_Extrait fourni_:
• • • • • • •
Kant et la critique de la raison pure : la naissance du criticisme
La Critique de la Raison Pure, publiée par Emmanuel Kant en 1781, est l’un des ouvrages les plus complexes et les plus marquants de la philosophie moderne, apportant une révolution au moins aussi grande que celle de Descartes et son Discours de la Méthode. La Raison pure laisse ainsi pantois des générations d’étudiants en philosophie.
La complexité de la première critique (la seconde est la critique de la raison pratique, et la troisième est la critique de la faculté de juger), est telle que Kant publiera lui-même un texte introductif, intitulée Prolégomènes à toute métaphysique future, au coeur de la philosophie kantienne.
Résumé de la Critique de la Raison Pure :
L’ambition de ce livre se résume pourtant assez facilement : la métaphysique est un champ de bataille qui demande à être ordonné. C’est le sens du terme “critique” : il ne s’agit pas de faire le procès de la raison, comme ferait une critique sceptique et destructrice. Il s’agit d’un examen critique de la raison, c’est-à-dire d’un examen qui a pour fin de discerner, de distinguer ce que la raison peut faire et ce qu’elle est incapable de faire. Kant se propose de mettre tout le monde d’accord en donnant un nouveau statut à la raison et de nouveaux contours à l’entendement. En résumé, la critique de la raison pure tente de donner une réponse crédible à la question : Que puis-je savoir ? A cette interrogation, Kant répond : je peux penser les objets de la métaphysique (Dieu, Moi, le Monde), mais non les connaître, au sens où je peux connaître les lois physiques.
Analyse :
La première partie de la Critique de la Raison pure, intitulée Esthétique transcendantale, traite des formes a priori de la sensibilité et répond à la question : comment des jugements synthétiques a priori sont-ils possibles en mathématiques ? La deuxième partie, la Logique transcendantale, se divise en deux : la première subdivision, ou Analytique, traite des formes a priori de l’entendement et répond à la question : comment des jugements synthétiques a priori sont-ils possibles en physique; la deuxième subdivision, ou Dialectique, traite des idées de la raison et répond, par la négative, à la question : des jugements synthétiques a priori sont-ils possibles en métaphysique ?
• • • • • • •
_Informations fournies_:
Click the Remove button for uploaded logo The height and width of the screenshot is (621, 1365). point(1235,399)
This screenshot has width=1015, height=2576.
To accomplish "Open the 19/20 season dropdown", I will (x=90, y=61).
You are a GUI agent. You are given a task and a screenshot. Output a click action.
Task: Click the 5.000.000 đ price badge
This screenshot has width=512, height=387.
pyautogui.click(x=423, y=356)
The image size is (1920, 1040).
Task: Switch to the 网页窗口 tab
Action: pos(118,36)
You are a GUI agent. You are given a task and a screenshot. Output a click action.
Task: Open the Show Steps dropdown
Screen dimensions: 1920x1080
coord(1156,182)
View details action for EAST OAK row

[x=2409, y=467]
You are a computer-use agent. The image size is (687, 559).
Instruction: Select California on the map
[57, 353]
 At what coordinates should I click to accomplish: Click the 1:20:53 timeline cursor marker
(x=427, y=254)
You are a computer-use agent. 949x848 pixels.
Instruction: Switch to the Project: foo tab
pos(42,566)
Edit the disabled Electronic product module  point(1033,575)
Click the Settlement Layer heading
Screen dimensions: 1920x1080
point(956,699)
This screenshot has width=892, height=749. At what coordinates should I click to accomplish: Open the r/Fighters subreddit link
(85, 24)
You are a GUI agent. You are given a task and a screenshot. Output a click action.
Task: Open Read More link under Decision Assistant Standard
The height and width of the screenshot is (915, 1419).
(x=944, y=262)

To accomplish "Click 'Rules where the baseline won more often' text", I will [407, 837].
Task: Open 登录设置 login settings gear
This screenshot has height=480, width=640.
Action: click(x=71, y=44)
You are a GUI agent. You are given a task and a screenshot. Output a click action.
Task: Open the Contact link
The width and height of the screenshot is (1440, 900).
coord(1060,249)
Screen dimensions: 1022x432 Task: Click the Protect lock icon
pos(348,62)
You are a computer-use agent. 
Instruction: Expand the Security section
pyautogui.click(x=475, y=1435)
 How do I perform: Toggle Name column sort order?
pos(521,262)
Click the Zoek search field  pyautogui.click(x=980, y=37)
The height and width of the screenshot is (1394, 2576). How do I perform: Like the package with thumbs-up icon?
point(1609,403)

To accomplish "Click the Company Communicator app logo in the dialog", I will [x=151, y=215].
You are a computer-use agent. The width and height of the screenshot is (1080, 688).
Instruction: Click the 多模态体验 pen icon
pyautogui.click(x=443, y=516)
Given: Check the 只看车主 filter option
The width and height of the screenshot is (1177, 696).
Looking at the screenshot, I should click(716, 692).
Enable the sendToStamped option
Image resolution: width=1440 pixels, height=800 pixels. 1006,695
• • • • • • •
_Consigne 1_: D'après l'extrait sur la Critique de la Raison pure, quel texte introductif Kant a-t-il publié lui-même ?
_Consigne 2_: Rédigez la suite de l'extrait sur la Critique de la Raison pure, en reprenant après sa dernière phrase.

_Réponse finale 1_: Les Prolégomènes à toute métaphysique future.

_Réponse finale 2_:
Plan de la Critique de la Raison Pure :
Kant effectue deux distinctions capitales qui forment ce qu’on appelle l’idéalisme transcendantal :
– entre l’a priori et l’a posteriori
– entre les jugements analytiques et synthétiques.
Une connaissance a posteriori est une connaissance tirée de l’expérience et une connaissance a priori est une connaissance nécessaire et universelle, indépendante de l’expérience, dont l’exemple est notre connaissance des mathématiques : en effet, “l’expérience nous enseigne bien qu’une chose est ceci ou cela, mais non pas qu’elle ne puisse être autrement“.
Dans un jugement analytique, le prédicat est contenu dans le concept dans le sujet, comme, par exemple, dans le jugement : « un célibataire est un homme célibataire ». Dans un jugement synthétique, le prédicat contient des informations qui ne figurent pas dans le concept. Généralement, on associe à la connaissance a posteriori des jugements synthétiques et une connaissance a priori des jugements analytiques. Par exemple, le jugement «tous les cygnes sont blancs» est synthétique, car la blancheur n’est pas une partie du concept de «cygne» (un cygne noir serait encore un cygne), mais il est également a posteriori car nous ne pouvons savoir si tous les cygnes sont blancs.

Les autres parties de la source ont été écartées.